EXERCISE INSTRUCTIONS. If a line in the records below contains the word "Task", copy it.

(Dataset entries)
<<<<

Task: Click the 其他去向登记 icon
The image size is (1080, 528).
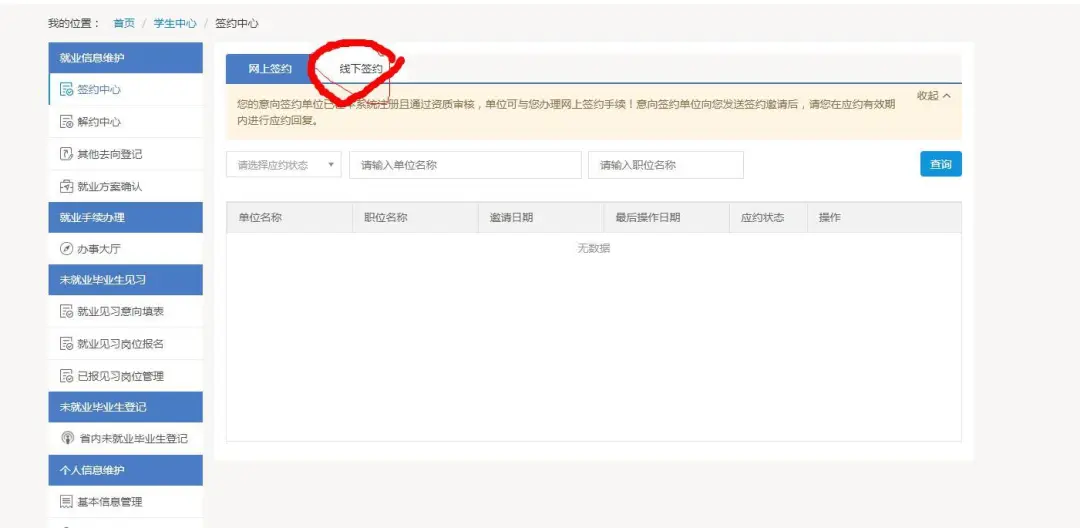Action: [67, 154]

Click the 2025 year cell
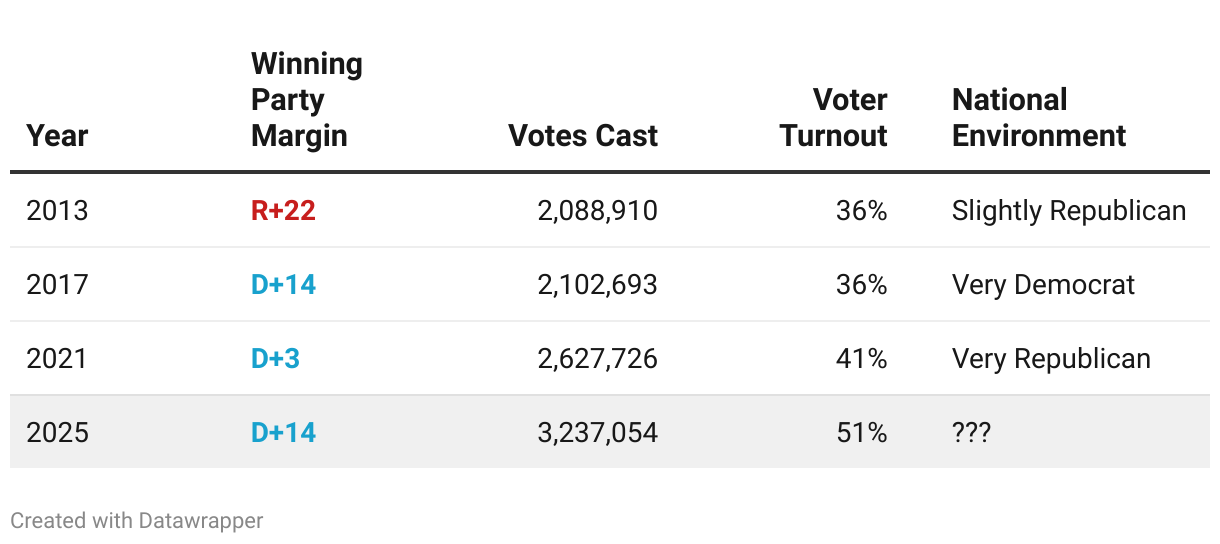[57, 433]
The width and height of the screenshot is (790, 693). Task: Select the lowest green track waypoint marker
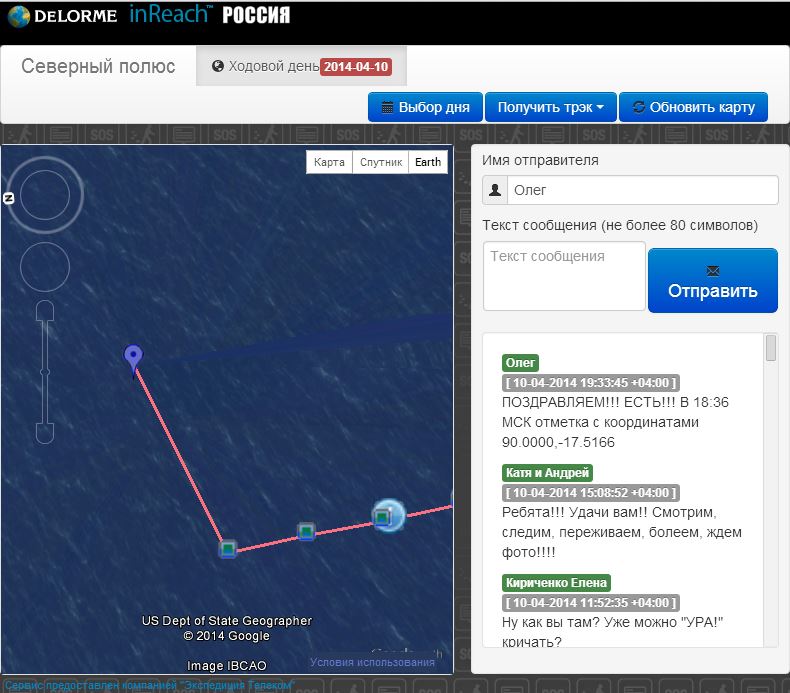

>>>>

SOLUTION TO THIS PROBLEM.
Task: Click the 其他去向登记 icon
The width and height of the screenshot is (790, 693). Task: Select the lowest green track waypoint marker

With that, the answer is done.